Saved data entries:
**********

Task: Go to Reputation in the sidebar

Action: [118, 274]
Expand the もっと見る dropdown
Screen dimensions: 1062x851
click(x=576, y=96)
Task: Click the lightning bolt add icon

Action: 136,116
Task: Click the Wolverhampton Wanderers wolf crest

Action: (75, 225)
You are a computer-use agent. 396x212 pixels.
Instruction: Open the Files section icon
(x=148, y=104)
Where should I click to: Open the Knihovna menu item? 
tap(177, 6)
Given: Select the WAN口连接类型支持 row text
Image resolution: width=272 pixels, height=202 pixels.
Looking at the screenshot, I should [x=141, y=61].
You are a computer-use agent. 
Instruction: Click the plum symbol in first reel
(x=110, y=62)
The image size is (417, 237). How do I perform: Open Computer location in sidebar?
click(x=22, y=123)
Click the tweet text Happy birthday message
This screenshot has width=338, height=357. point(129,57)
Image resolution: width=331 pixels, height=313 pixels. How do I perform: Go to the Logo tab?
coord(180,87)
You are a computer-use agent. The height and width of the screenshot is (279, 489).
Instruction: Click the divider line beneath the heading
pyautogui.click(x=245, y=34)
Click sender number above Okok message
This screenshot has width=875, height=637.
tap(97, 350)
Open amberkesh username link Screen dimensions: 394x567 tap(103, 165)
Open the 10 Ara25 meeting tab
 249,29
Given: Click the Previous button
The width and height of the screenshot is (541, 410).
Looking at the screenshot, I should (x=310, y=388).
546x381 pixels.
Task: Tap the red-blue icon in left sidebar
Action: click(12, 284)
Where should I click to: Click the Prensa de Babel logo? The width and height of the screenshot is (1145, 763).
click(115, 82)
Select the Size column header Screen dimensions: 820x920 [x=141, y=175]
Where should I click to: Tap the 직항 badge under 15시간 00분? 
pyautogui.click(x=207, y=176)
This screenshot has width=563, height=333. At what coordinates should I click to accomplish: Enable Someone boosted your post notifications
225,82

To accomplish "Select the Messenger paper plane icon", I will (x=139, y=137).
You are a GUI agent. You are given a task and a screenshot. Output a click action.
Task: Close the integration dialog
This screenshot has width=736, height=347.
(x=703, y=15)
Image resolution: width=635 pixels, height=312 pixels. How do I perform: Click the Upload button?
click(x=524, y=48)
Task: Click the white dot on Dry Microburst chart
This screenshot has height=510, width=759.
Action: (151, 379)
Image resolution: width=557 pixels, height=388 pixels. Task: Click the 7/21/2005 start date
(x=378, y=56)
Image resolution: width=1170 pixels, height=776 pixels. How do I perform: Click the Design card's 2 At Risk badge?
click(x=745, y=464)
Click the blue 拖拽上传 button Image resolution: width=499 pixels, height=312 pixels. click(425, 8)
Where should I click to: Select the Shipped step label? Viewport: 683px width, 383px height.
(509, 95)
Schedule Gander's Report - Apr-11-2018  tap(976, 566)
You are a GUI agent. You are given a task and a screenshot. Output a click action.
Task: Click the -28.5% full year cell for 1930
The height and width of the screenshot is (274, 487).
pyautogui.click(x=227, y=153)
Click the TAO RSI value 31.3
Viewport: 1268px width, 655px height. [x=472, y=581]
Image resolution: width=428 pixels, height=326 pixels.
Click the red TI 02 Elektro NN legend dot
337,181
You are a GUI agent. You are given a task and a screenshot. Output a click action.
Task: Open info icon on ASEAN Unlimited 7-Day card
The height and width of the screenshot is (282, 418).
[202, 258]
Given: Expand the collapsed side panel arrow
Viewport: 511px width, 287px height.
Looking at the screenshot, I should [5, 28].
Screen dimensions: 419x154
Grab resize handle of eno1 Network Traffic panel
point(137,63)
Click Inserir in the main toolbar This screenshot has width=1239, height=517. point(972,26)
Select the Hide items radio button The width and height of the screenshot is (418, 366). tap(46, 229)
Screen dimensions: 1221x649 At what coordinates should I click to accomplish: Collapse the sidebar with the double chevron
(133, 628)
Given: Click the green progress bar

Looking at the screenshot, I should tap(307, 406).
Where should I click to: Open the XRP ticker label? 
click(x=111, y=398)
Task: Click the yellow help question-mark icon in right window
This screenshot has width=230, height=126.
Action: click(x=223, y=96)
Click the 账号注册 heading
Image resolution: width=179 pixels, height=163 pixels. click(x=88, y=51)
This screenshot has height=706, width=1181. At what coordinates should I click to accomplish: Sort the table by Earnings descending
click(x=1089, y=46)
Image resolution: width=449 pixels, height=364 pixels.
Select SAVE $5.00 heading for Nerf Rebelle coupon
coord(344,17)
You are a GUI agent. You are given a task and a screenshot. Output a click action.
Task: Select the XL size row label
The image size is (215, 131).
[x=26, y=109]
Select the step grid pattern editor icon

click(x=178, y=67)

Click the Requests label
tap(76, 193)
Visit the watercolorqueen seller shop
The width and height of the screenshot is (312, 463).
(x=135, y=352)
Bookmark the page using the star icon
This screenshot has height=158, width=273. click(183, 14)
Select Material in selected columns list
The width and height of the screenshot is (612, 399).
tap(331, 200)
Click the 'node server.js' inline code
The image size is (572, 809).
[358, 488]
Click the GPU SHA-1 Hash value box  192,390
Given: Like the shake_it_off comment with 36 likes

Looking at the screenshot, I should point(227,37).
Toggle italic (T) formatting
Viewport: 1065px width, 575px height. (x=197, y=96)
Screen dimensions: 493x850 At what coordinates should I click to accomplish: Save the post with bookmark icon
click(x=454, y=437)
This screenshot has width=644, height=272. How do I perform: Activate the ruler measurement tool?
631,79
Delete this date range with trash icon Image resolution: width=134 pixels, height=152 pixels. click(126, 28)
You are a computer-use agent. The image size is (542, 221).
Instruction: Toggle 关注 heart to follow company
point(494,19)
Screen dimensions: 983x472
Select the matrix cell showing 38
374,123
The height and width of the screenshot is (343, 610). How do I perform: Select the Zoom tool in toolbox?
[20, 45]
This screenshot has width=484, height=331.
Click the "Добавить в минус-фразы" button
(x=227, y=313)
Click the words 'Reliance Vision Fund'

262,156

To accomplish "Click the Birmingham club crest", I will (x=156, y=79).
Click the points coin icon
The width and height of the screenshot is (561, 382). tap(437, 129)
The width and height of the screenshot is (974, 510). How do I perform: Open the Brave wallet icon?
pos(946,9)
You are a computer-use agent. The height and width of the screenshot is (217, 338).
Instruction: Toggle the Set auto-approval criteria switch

**********

> [Task requirements] Output all records exactly, with nothing added or dropped.

> [Exercise solution]
Task: Go to Reputation in the sidebar

Action: [118, 274]
Expand the もっと見る dropdown
Screen dimensions: 1062x851
click(x=576, y=96)
Task: Click the lightning bolt add icon

Action: 136,116
Task: Click the Wolverhampton Wanderers wolf crest

Action: (75, 225)
You are a computer-use agent. 396x212 pixels.
Instruction: Open the Files section icon
(x=148, y=104)
Where should I click to: Open the Knihovna menu item? 
tap(177, 6)
Given: Select the WAN口连接类型支持 row text
Image resolution: width=272 pixels, height=202 pixels.
Looking at the screenshot, I should [x=141, y=61].
You are a computer-use agent. 
Instruction: Click the plum symbol in first reel
(x=110, y=62)
The image size is (417, 237). How do I perform: Open Computer location in sidebar?
click(x=22, y=123)
Click the tweet text Happy birthday message
This screenshot has width=338, height=357. point(129,57)
Image resolution: width=331 pixels, height=313 pixels. How do I perform: Go to the Logo tab?
coord(180,87)
You are a computer-use agent. The height and width of the screenshot is (279, 489).
Instruction: Click the divider line beneath the heading
pyautogui.click(x=245, y=34)
Click sender number above Okok message
This screenshot has width=875, height=637.
tap(97, 350)
Open amberkesh username link Screen dimensions: 394x567 tap(103, 165)
Open the 10 Ara25 meeting tab
 249,29
Given: Click the Previous button
The width and height of the screenshot is (541, 410).
Looking at the screenshot, I should (x=310, y=388).
546x381 pixels.
Task: Tap the red-blue icon in left sidebar
Action: click(12, 284)
Where should I click to: Click the Prensa de Babel logo? The width and height of the screenshot is (1145, 763).
click(115, 82)
Select the Size column header Screen dimensions: 820x920 [x=141, y=175]
Where should I click to: Tap the 직항 badge under 15시간 00분? 
pyautogui.click(x=207, y=176)
This screenshot has width=563, height=333. At what coordinates should I click to accomplish: Enable Someone boosted your post notifications
225,82

To accomplish "Select the Messenger paper plane icon", I will (x=139, y=137).
You are a GUI agent. You are given a task and a screenshot. Output a click action.
Task: Close the integration dialog
This screenshot has width=736, height=347.
(x=703, y=15)
Image resolution: width=635 pixels, height=312 pixels. How do I perform: Click the Upload button?
click(x=524, y=48)
Task: Click the white dot on Dry Microburst chart
This screenshot has height=510, width=759.
Action: (151, 379)
Image resolution: width=557 pixels, height=388 pixels. Task: Click the 7/21/2005 start date
(x=378, y=56)
Image resolution: width=1170 pixels, height=776 pixels. How do I perform: Click the Design card's 2 At Risk badge?
click(x=745, y=464)
Click the blue 拖拽上传 button Image resolution: width=499 pixels, height=312 pixels. click(425, 8)
Where should I click to: Select the Shipped step label? Viewport: 683px width, 383px height.
(509, 95)
Schedule Gander's Report - Apr-11-2018  tap(976, 566)
You are a GUI agent. You are given a task and a screenshot. Output a click action.
Task: Click the -28.5% full year cell for 1930
The height and width of the screenshot is (274, 487).
pyautogui.click(x=227, y=153)
Click the TAO RSI value 31.3
Viewport: 1268px width, 655px height. [x=472, y=581]
Image resolution: width=428 pixels, height=326 pixels.
Click the red TI 02 Elektro NN legend dot
337,181
You are a GUI agent. You are given a task and a screenshot. Output a click action.
Task: Open info icon on ASEAN Unlimited 7-Day card
The height and width of the screenshot is (282, 418).
[202, 258]
Given: Expand the collapsed side panel arrow
Viewport: 511px width, 287px height.
Looking at the screenshot, I should [5, 28].
Screen dimensions: 419x154
Grab resize handle of eno1 Network Traffic panel
point(137,63)
Click Inserir in the main toolbar This screenshot has width=1239, height=517. point(972,26)
Select the Hide items radio button The width and height of the screenshot is (418, 366). tap(46, 229)
Screen dimensions: 1221x649 At what coordinates should I click to accomplish: Collapse the sidebar with the double chevron
(133, 628)
Given: Click the green progress bar

Looking at the screenshot, I should tap(307, 406).
Where should I click to: Open the XRP ticker label? 
click(x=111, y=398)
Task: Click the yellow help question-mark icon in right window
This screenshot has width=230, height=126.
Action: click(x=223, y=96)
Click the 账号注册 heading
Image resolution: width=179 pixels, height=163 pixels. click(x=88, y=51)
This screenshot has height=706, width=1181. At what coordinates should I click to accomplish: Sort the table by Earnings descending
click(x=1089, y=46)
Image resolution: width=449 pixels, height=364 pixels.
Select SAVE $5.00 heading for Nerf Rebelle coupon
coord(344,17)
You are a GUI agent. You are given a task and a screenshot. Output a click action.
Task: Select the XL size row label
The image size is (215, 131).
[x=26, y=109]
Select the step grid pattern editor icon

click(x=178, y=67)

Click the Requests label
tap(76, 193)
Visit the watercolorqueen seller shop
The width and height of the screenshot is (312, 463).
(x=135, y=352)
Bookmark the page using the star icon
This screenshot has height=158, width=273. click(183, 14)
Select Material in selected columns list
The width and height of the screenshot is (612, 399).
tap(331, 200)
Click the 'node server.js' inline code
The image size is (572, 809).
[358, 488]
Click the GPU SHA-1 Hash value box  192,390
Given: Like the shake_it_off comment with 36 likes

Looking at the screenshot, I should point(227,37).
Toggle italic (T) formatting
Viewport: 1065px width, 575px height. (x=197, y=96)
Screen dimensions: 493x850 At what coordinates should I click to accomplish: Save the post with bookmark icon
click(x=454, y=437)
This screenshot has width=644, height=272. How do I perform: Activate the ruler measurement tool?
631,79
Delete this date range with trash icon Image resolution: width=134 pixels, height=152 pixels. click(126, 28)
You are a computer-use agent. The image size is (542, 221).
Instruction: Toggle 关注 heart to follow company
point(494,19)
Screen dimensions: 983x472
Select the matrix cell showing 38
374,123
The height and width of the screenshot is (343, 610). How do I perform: Select the Zoom tool in toolbox?
[20, 45]
This screenshot has width=484, height=331.
Click the "Добавить в минус-фразы" button
(x=227, y=313)
Click the words 'Reliance Vision Fund'

262,156

To accomplish "Click the Birmingham club crest", I will (x=156, y=79).
Click the points coin icon
The width and height of the screenshot is (561, 382). tap(437, 129)
The width and height of the screenshot is (974, 510). How do I perform: Open the Brave wallet icon?
pos(946,9)
You are a computer-use agent. The height and width of the screenshot is (217, 338).
Instruction: Toggle the Set auto-approval criteria switch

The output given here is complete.